Mubarak znów posyła policję

PAP |

publikacja 30.01.2011 21:15

Egipski prezydent Hosni Mubarak nie zaniechał próby sił ze społeczeństwem, które już szósty dzień demonstruje na ulicach, domagając się jego ustąpienia: w niedzielę wieczorem na ulice Kairu powróciła policja.

Mubarak znów posyła policję PAP/EPA/HANNIBAL HANSCHKE Na transparentach widnieją napisy: "Mubarak, Mubarak,nie zwlekaj, samolot na ciebie już czeka!".

Policja, którą po krwawych represjach wobec demonstrujących w Kairze, Aleksandrii i Suezie zastąpiło w piątek na ulicach miast wojsko, otrzymała w niedzielę wieczorem rozkaz powrotu do służby w stolicy.

Jak podały egipskie źródła oficjalne, nie będzie ona jednak zbliżała się do "epicentrum" protestów - kairskiego placu Tahrir. Mimo godziny policyjnej trwa tam wiec mieszkańców Kairu.
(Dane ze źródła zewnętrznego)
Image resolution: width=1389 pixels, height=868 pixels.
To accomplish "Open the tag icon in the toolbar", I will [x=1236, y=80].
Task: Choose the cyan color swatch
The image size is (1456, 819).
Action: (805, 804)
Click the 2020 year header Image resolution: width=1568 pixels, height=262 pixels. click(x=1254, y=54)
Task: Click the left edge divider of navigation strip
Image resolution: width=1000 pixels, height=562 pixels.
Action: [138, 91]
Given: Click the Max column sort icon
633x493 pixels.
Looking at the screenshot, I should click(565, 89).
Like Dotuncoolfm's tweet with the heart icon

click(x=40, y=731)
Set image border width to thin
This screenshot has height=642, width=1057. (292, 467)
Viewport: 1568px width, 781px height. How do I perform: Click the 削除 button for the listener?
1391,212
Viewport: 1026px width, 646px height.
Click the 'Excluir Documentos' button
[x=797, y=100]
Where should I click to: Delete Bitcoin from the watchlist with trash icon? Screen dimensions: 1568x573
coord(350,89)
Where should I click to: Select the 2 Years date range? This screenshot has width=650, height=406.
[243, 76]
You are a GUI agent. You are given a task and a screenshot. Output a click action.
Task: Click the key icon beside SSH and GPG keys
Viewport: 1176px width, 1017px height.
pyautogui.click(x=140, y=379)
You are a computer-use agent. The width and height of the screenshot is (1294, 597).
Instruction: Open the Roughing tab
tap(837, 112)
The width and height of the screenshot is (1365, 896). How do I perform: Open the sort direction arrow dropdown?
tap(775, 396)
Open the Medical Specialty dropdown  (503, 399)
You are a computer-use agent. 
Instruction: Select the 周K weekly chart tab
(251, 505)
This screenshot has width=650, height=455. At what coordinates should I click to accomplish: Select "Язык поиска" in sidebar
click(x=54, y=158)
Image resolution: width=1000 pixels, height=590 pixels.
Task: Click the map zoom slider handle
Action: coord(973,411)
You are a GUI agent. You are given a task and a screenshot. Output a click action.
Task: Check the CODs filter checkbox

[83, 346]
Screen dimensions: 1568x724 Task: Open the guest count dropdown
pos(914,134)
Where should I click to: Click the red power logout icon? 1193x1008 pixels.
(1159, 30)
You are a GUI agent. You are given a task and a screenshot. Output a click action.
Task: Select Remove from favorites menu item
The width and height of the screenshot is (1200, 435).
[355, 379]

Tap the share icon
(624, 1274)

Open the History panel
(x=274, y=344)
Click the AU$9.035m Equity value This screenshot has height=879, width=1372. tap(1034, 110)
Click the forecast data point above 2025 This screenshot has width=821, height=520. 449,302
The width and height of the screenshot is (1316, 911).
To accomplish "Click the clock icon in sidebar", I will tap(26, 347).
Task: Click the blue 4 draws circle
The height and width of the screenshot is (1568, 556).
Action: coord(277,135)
Domagają się ustąpienia Mubaraka.

82-letni prezydent, który rządzi Egiptem już 30 lat, dokonał w niedzielę nowej demonstracji siły: punktualnie o godzinie policyjnej, to jest o 16 czasu miejscowego (15 czasu warszawskiego), tuż nad głowami zebranego na placu tłumu przeleciały z ogłuszającym rykiem silników dwa wojskowe samoloty odrzutowe.

Kilkutysięczny tłum wiecujących, do których chwilę wcześniej przemawiał lider opozycji, Mohamed ElBaradei, domagając się niezwłocznego ustąpienia prezydenta, odpowiedział na tę demonstrację siły Mubaraka, wymachując transparentami.

Na transparentach widnieją napisy: "Mubarak, Mubarak,nie zwlekaj, samolot na ciebie już czeka!".